## Work order
Give an exact copy of the data that follows, but none of its pictures.

[Collected data]
---

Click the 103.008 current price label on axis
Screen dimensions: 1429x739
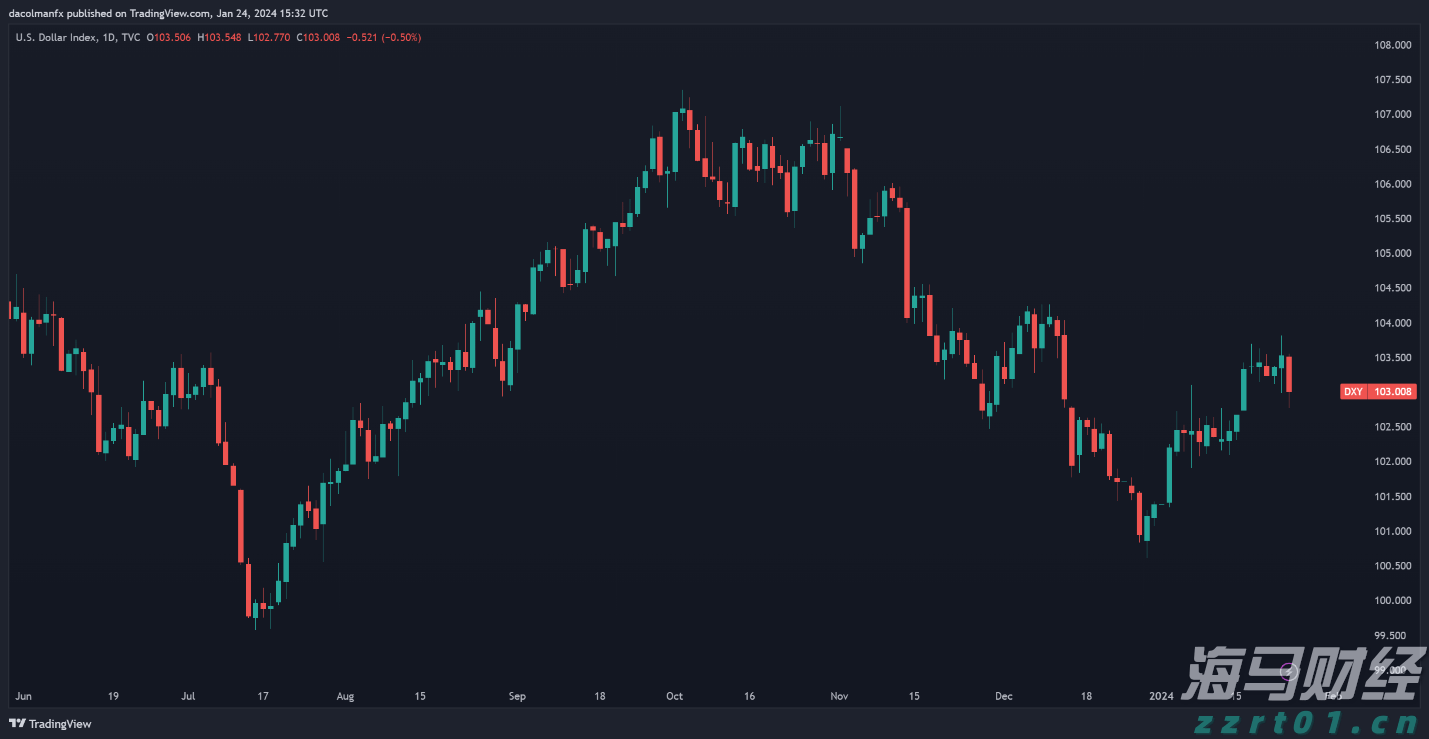coord(1393,392)
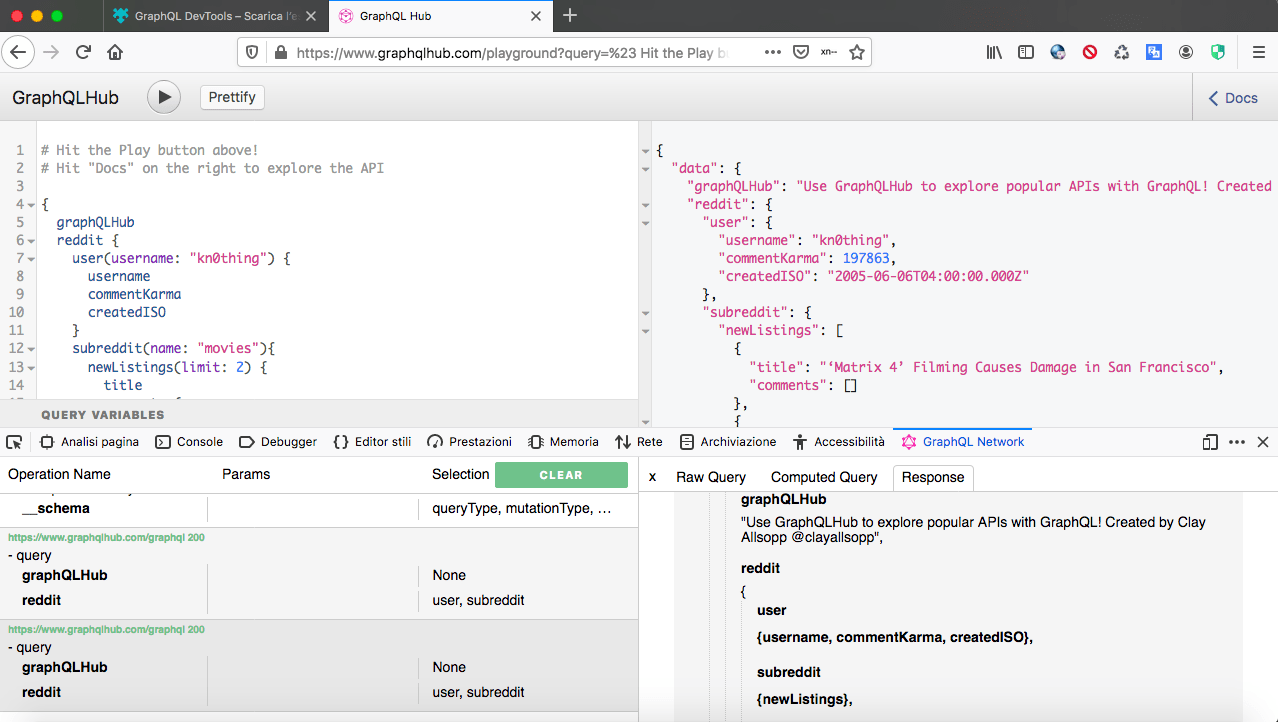Open the address bar overflow menu
The height and width of the screenshot is (722, 1278).
point(775,50)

---

## Answer to this exercise
Click the 103.008 current price label on axis
Screen dimensions: 1429x739
coord(1393,392)
Open the address bar overflow menu
The height and width of the screenshot is (722, 1278).
point(775,50)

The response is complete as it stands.